WORKING DATA Start Marker

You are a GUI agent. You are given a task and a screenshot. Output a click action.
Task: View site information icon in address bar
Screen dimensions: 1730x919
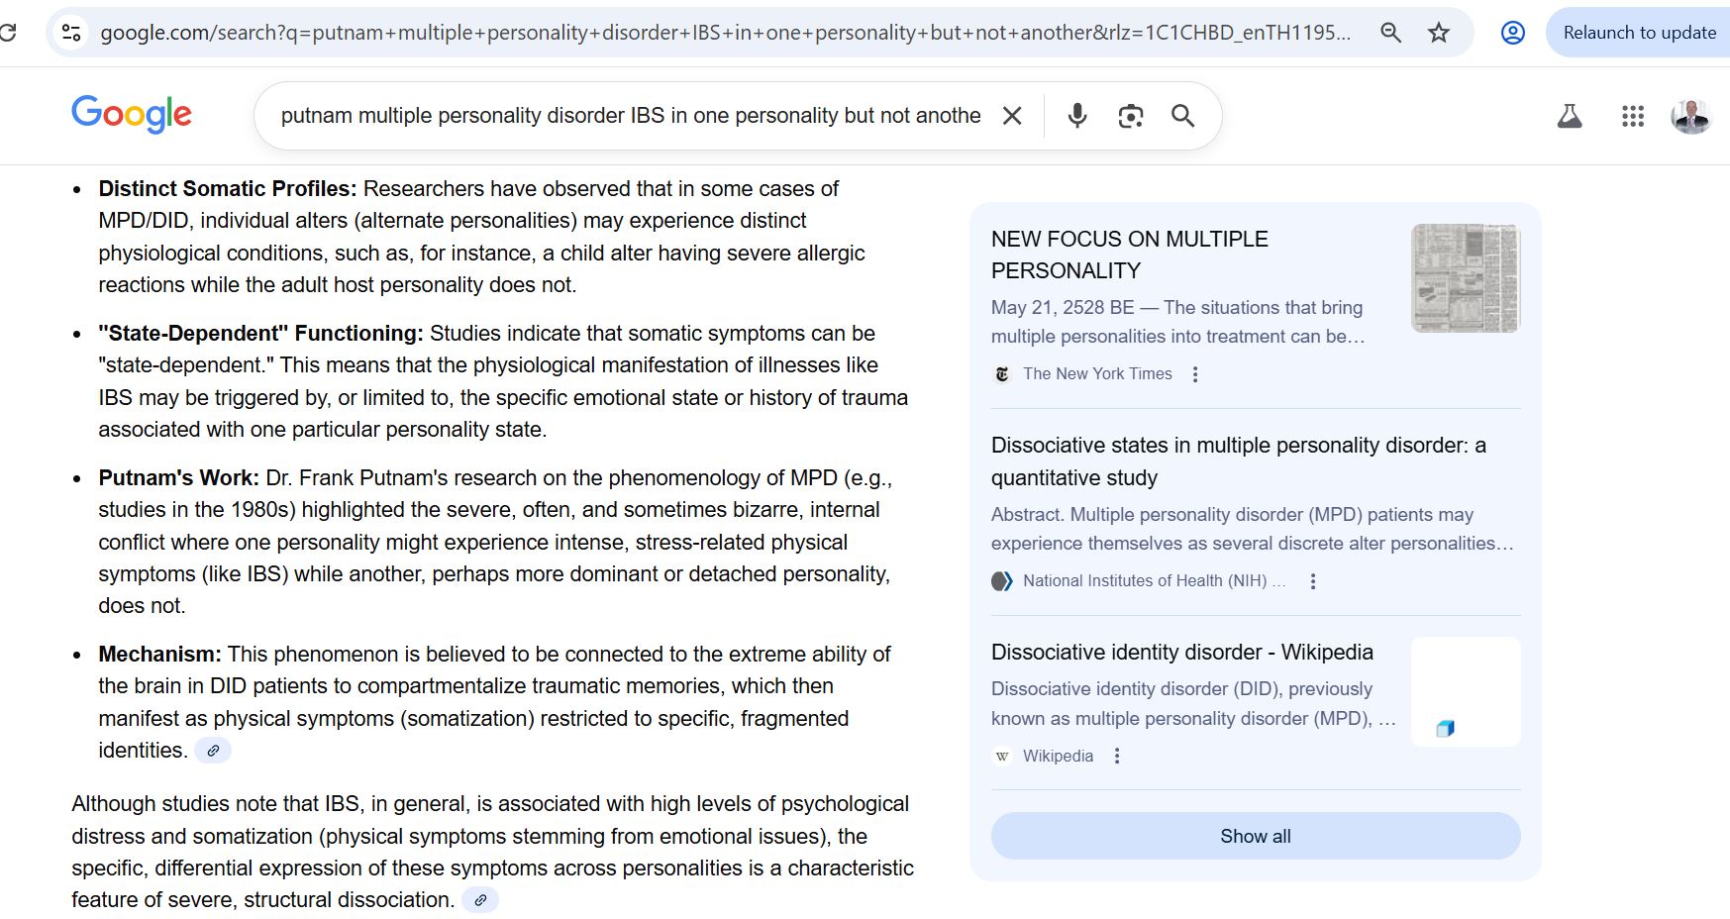point(71,33)
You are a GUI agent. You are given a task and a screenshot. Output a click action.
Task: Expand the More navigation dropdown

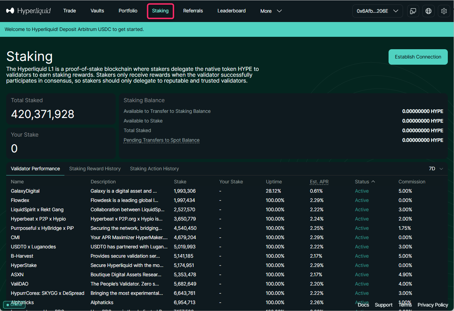click(271, 11)
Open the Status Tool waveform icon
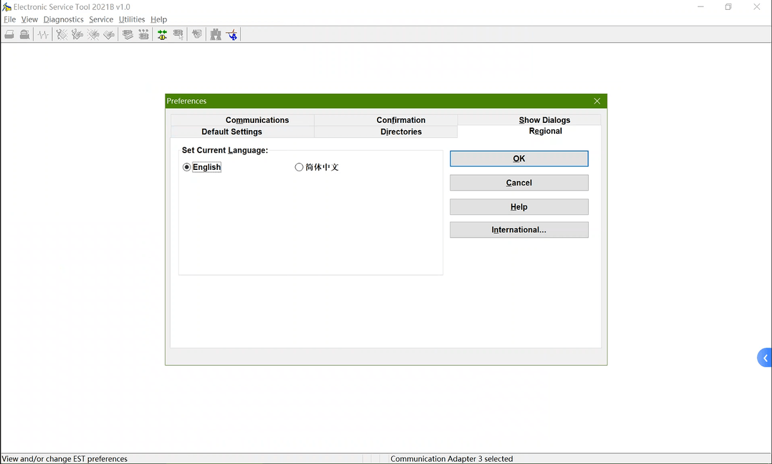Screen dimensions: 772x464 click(x=43, y=35)
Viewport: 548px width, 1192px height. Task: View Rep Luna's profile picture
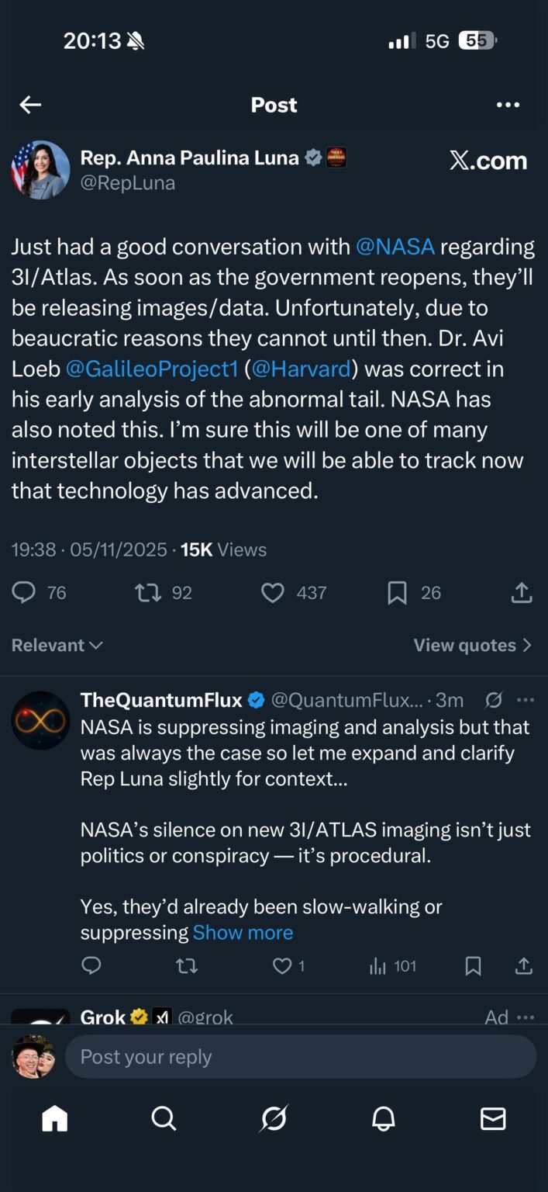tap(40, 169)
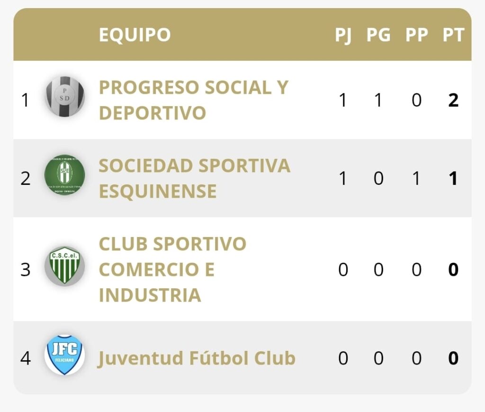The width and height of the screenshot is (485, 412).
Task: Open the Sociedad Sportiva Esquinense team link
Action: (x=194, y=178)
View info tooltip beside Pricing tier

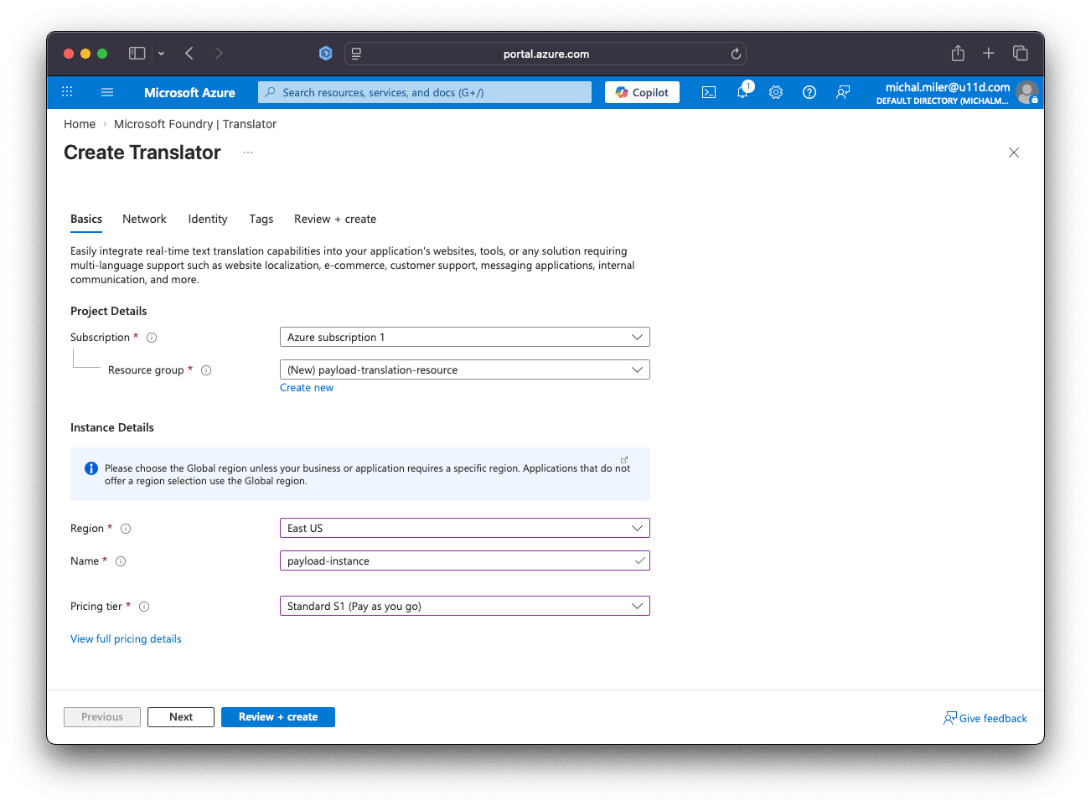143,606
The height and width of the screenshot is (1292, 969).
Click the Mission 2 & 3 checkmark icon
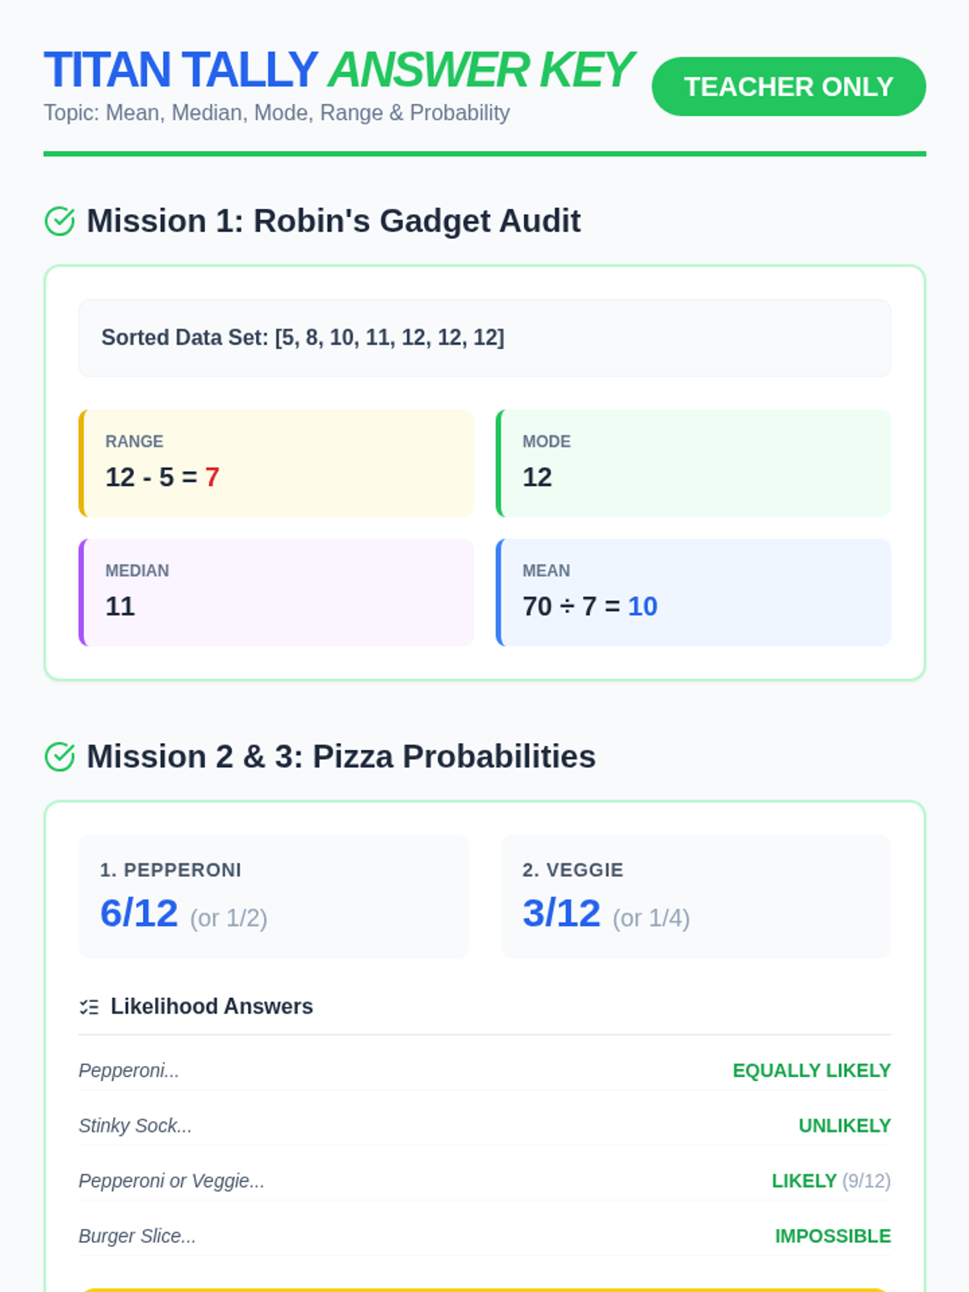pyautogui.click(x=60, y=757)
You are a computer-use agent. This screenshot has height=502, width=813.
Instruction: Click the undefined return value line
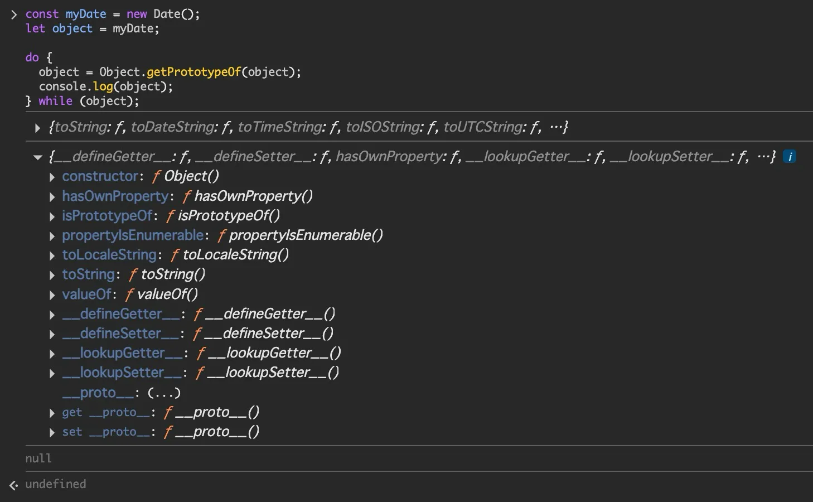[56, 484]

WORKING DATA End Marker

# TASK BRIEF:
Can you retype every record above exactly, leaving out the pictures?

# EXERCISE RESULT:
You are a GUI agent. You are given a task and a screenshot. Output a click action.
Task: View site information icon in address bar
Screen dimensions: 1730x919
point(71,33)
You are a GUI agent. You are given a task and a screenshot. Output a click action.
Task: Expand the More navigation dropdown

click(271, 11)
Open the Status Tool waveform icon
Screen dimensions: 772x464 click(x=43, y=35)
Viewport: 548px width, 1192px height. Task: View Rep Luna's profile picture
tap(40, 169)
The width and height of the screenshot is (485, 412).
Task: Open the Sociedad Sportiva Esquinense team link
Action: (x=194, y=178)
View info tooltip beside Pricing tier

143,606
The height and width of the screenshot is (1292, 969).
Click the Mission 2 & 3 checkmark icon
pyautogui.click(x=60, y=757)
You are a computer-use agent. This screenshot has height=502, width=813.
Instruction: Click the undefined return value line
[56, 484]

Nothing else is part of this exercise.